Required work => From the data below, copy the lines verbatim, beginning at the line that contains "Collapse right panel using splitter arrow" and ending after the line that contains "Task: Select the Data Engineering owner chip". Omit the pictures from your reply.

Task inputs =>
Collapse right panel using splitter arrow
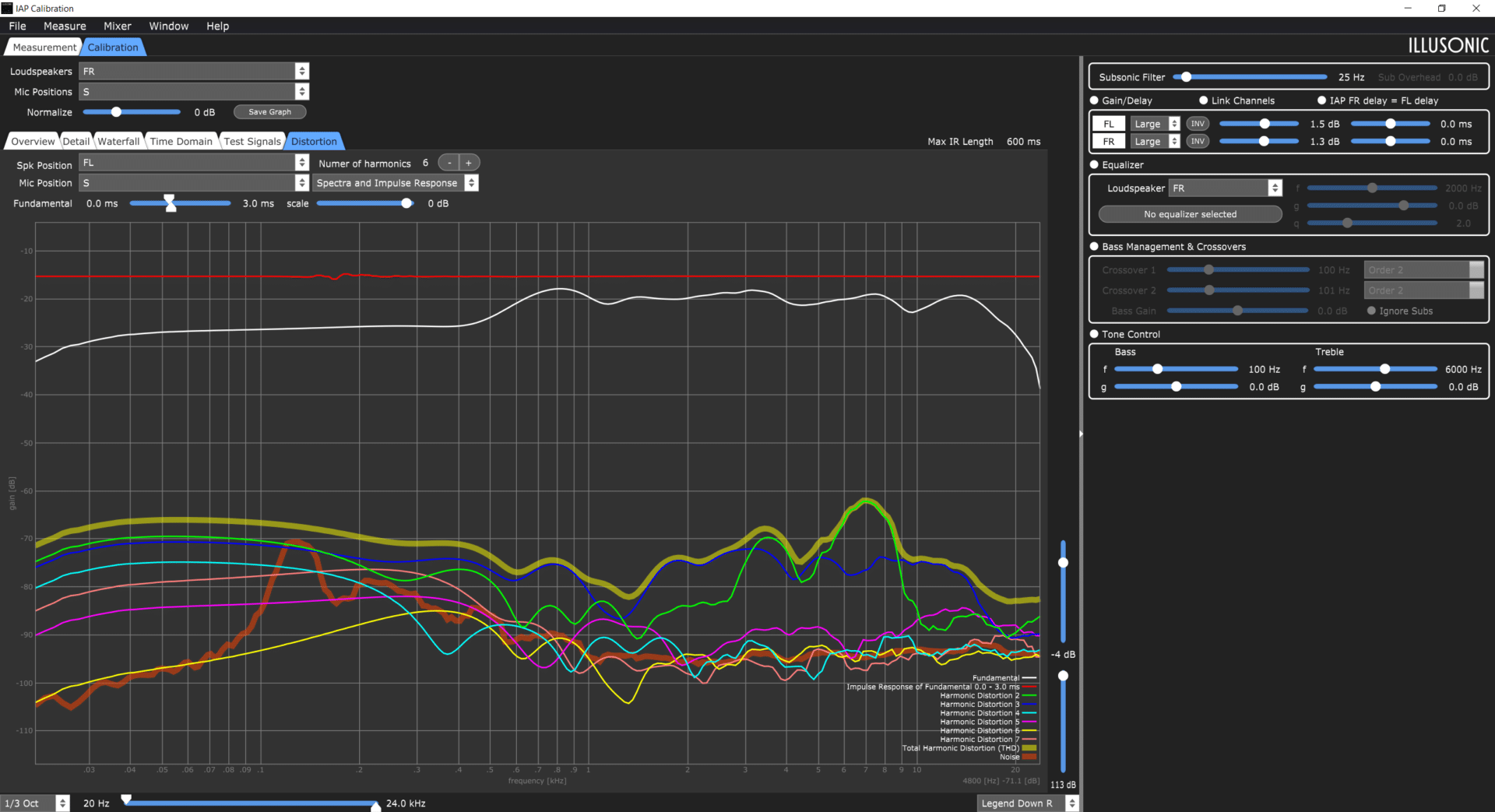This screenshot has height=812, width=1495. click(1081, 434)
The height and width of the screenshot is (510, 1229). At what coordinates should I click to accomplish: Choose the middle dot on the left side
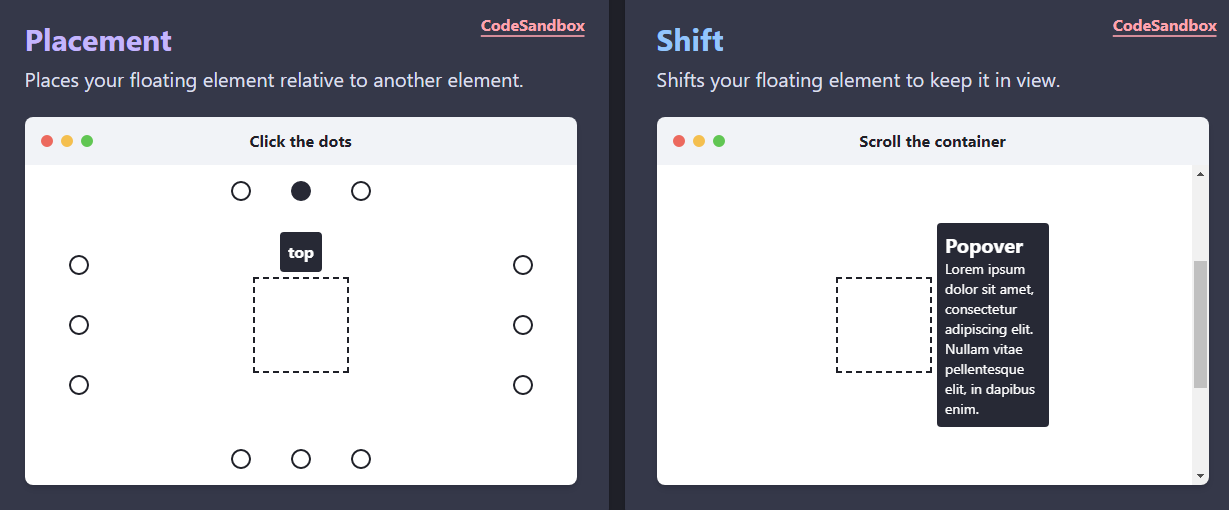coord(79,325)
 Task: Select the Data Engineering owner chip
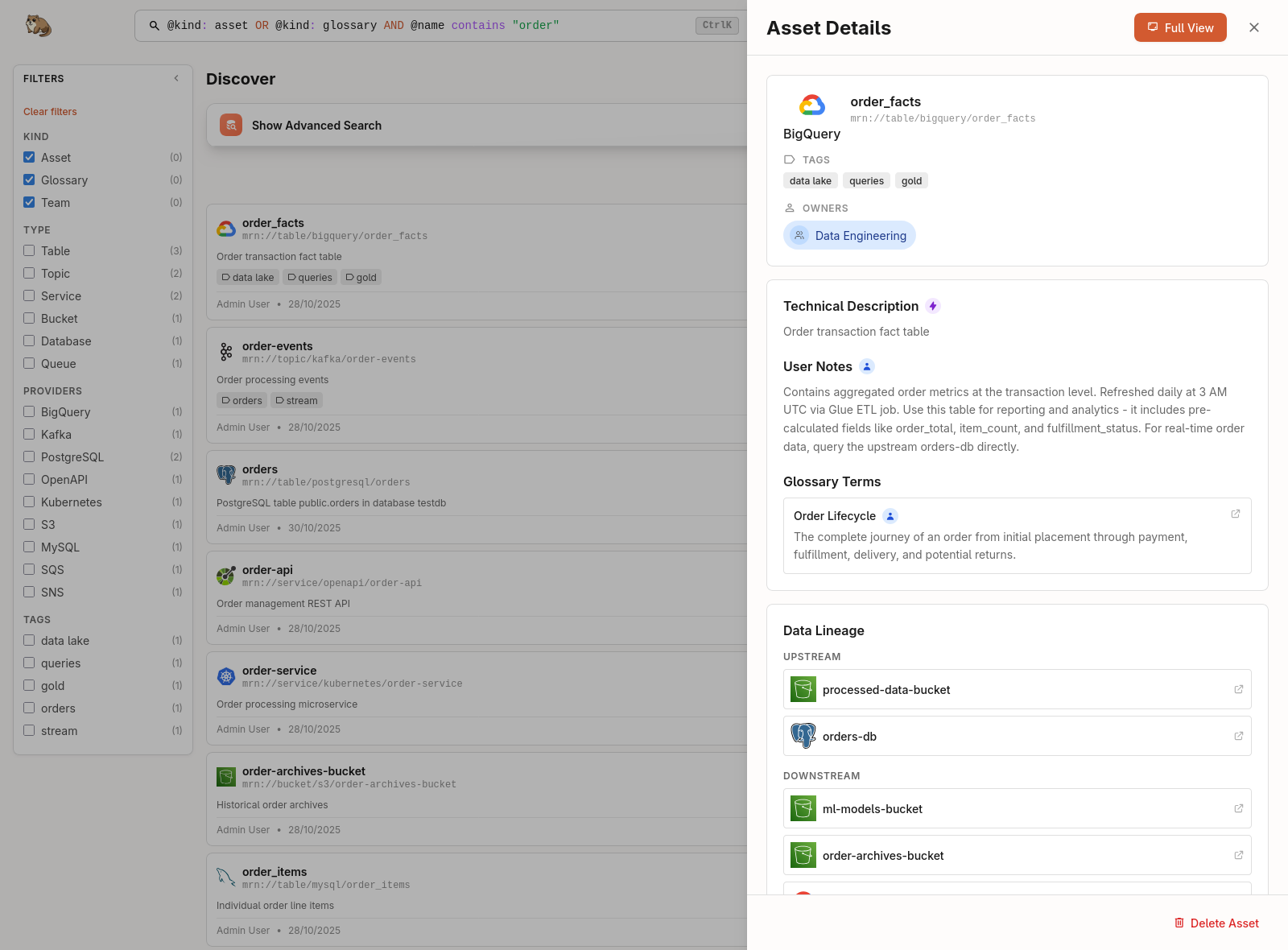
==
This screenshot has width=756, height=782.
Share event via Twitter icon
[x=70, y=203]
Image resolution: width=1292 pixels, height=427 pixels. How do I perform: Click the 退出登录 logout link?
...
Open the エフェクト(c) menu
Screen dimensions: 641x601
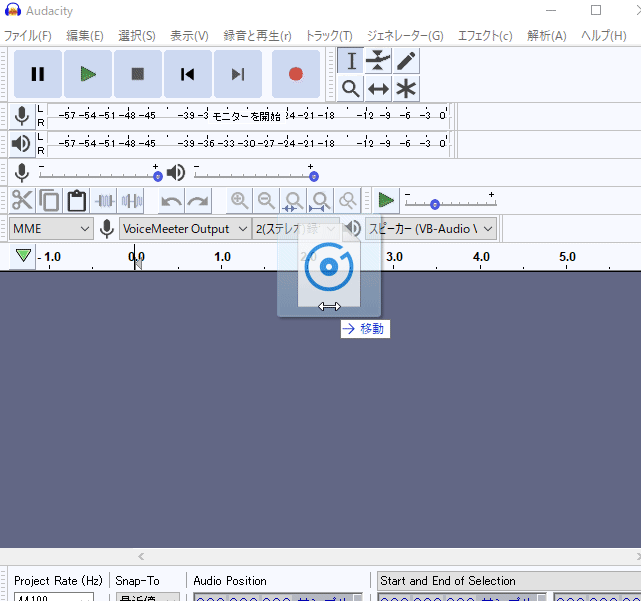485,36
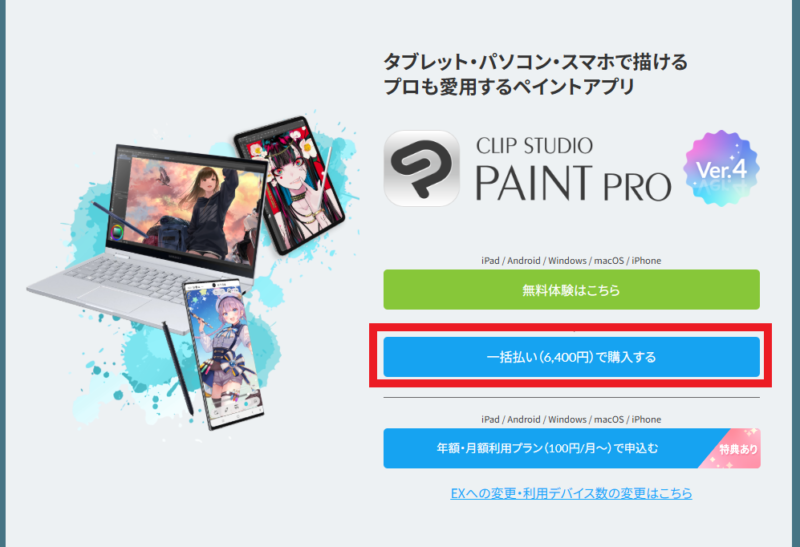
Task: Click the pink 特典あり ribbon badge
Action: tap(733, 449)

Exercise output =>
Collapse right panel using splitter arrow
This screenshot has height=812, width=1495. click(1081, 434)
The height and width of the screenshot is (510, 1229). At what coordinates should I click to accomplish: Choose the middle dot on the left side
coord(79,325)
 Task: Select the Data Engineering owner chip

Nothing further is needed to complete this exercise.